Thursday, May 24, 2012

Five Words That Are Not In The Dictionary

Last Friday, I went to a free creative writing workshop, run by the New York Writers Coalition. It was a really neat event: about 25 people met at the Station Island Ferry terminal down near Battery Park. We were all given notepads, picked writing prompts out of a canvas bag, and boarded the ferry. Then, we all sat silently and wrote for the 10-15 minute ferry ride. When we reached Staten Island, we debarked, split into small groups of 4 or 5 people, and read our pieces to one another, giving one positive comment to each writer. Then, we reconvened in the Staten Island terminal, received our second prompt, and repeated the process (boarding the ferry, writing on the ride back, and sharing our pieces in small groups back in the Manhattan terminal).

It has been a very, very long time since I wrote anything purely fictional, and even longer since I wrote a timed fictional piece based on a prompt. I was wary going into the whole experience (would I be able to come up with any ideas? would I be able to find the right words?), but it turned out better than I could have hoped.

The feedback I received was so positive, in fact, that I decided to share the pieces I wrote here, on my blog.
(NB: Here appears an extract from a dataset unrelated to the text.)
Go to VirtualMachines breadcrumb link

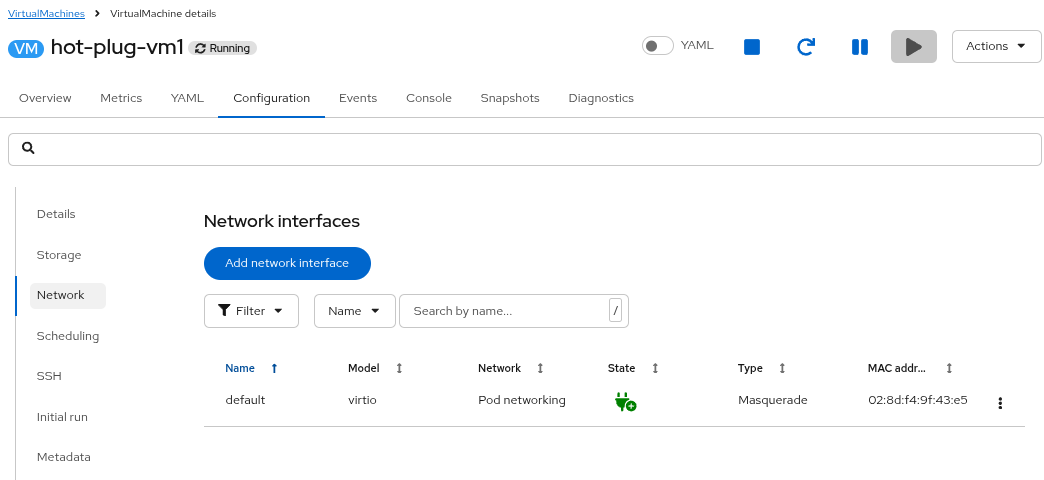click(x=46, y=14)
They are certainly not polished, nor are they complete, but I'm proud to finally have written something--anything--after such a long writing drought. And, of course, I have always loved writing for (and reading to) an audience.

My first prompt was: Write using give words that are not in the dictionary. Here is what I wrote.
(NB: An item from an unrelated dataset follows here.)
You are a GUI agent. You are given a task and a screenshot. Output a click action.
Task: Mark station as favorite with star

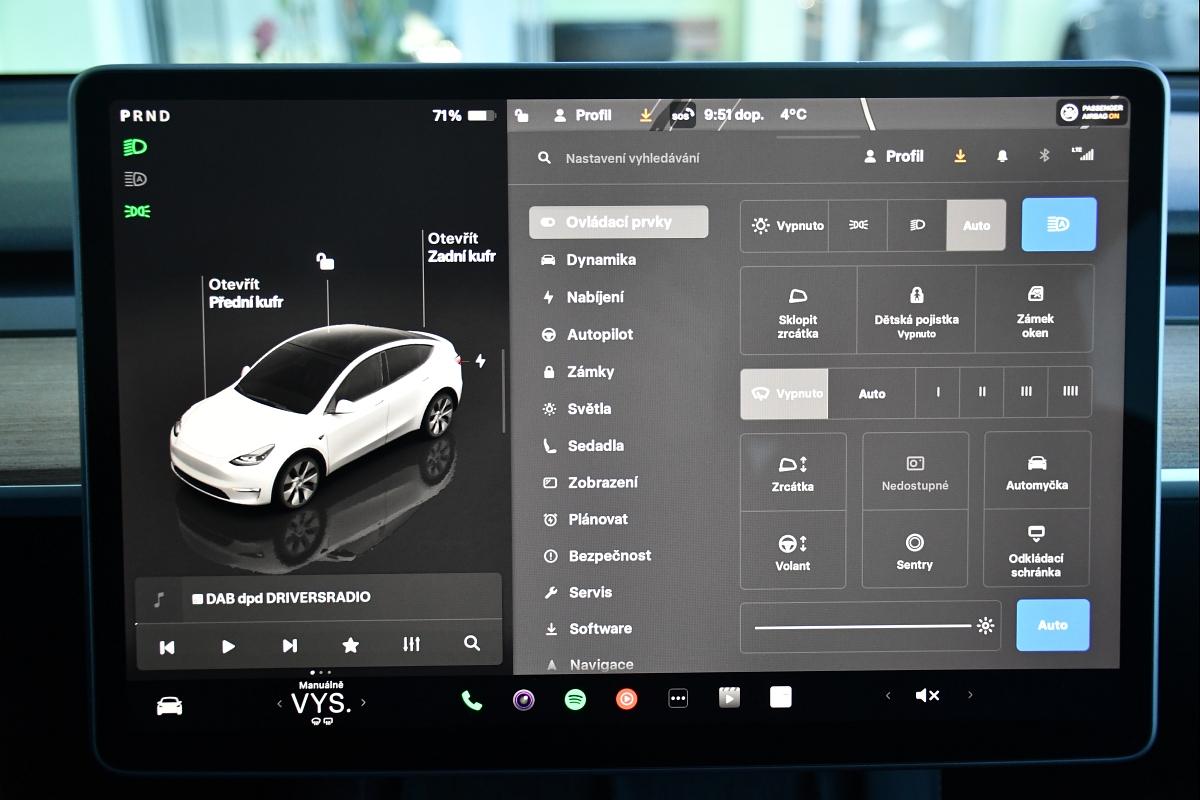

"Katie, it's time to get up."

The bundle of sheets squirmed and then grew still again.

"No Katie, get out of the bed. It's time to go to church."

"Nooooo," came the high pitched whine. "Mommy, I can't."

"Yes you can." Laura leaned over the bed and tugged down the blanket, revealing two bright blue eyes and an impish smile that her daughter quickly contorted into a grimace.

"I can't, Mommy, I can't!"

Despite the protests, Laura tucked one arm under her daughter's body and scooted her toward the edge of the bed.

"Yes you can. Look, I laid out your pretty yellow sundress and your favorite pink shoes."

"But Mommy, I can't wear them!"

Laura started to peel back the blankets further, but Katie yanked the blanket from her grip.

"Mommy, don't!" She pulled the blanket up under her chin, protectively. "You'll see them!"

Laura tried not to sigh. "See what? Why can't you get up and put your clothing on? You know it's Sunday. On Sundays, we get up and get dressed for church."

"Because of them." Katie stared at her mother imploringly.

"Because of who?"

"The honk monsters!"

"The . . . honk monsters." Laura tried not to smile. "And what exactly are these honk monsters doing to keep you from getting ready for church?"

"They nommed my toesies."

Laughter bubbled up inside Laura's throat, and she gave an unconvincing cough. Katie continued to stare at her mother in horror.

They did, Mommy. My toesies are gone!"

When she had finally composed herself, Laura turned to fully face her daughter.

"Daddy is the only one who can nom your toesies, Katie. Remember?"

Katie shook her head.

"It's true," Laura said. "It is. Look what happens when I do it." Gingerly, she unwrapped one of Katie's feet from the blanket and then, bending over, she hovered her mouth right above Katie's toes.

"Ahhhh-nom-nom-nom. Ahhhh-nom-nom-nom."

Then she stood up and shrugged helplessly.

"See? Your toes are still right there. It didn't work."

Katie shook her head. "That's because you didn't do it right. Only Daddy does it right." With that, she began to unwind herself from the sheet. Then, suddenly, she stopped.

"But . . . the honk monsters. What if they come back?"

"No," Laura assured her. "They won't come back. Honk monsters are afraid of shunshi--I mean, sunshine.""

"Shunshine!" Katie leapt out of bed, knocking all of the sheets to the floor. "Shun-shine, shun-shine, who's afraid of shun-shine!"

Hopping from one foot to the other, she danced out of the room and down the hallway toward the bathroom. Laura sank down onto the bed and leaned over to pick the sheet off the floor. From there, she heard the bathroom door open and the rumble of her husband's voice.

"Turble burble, where's my little purble gurble?"

Katie squealed, and the bathroom door slammed shut again.

Shunshine, Laura thought. Banishing honk monsters for my purble gurble.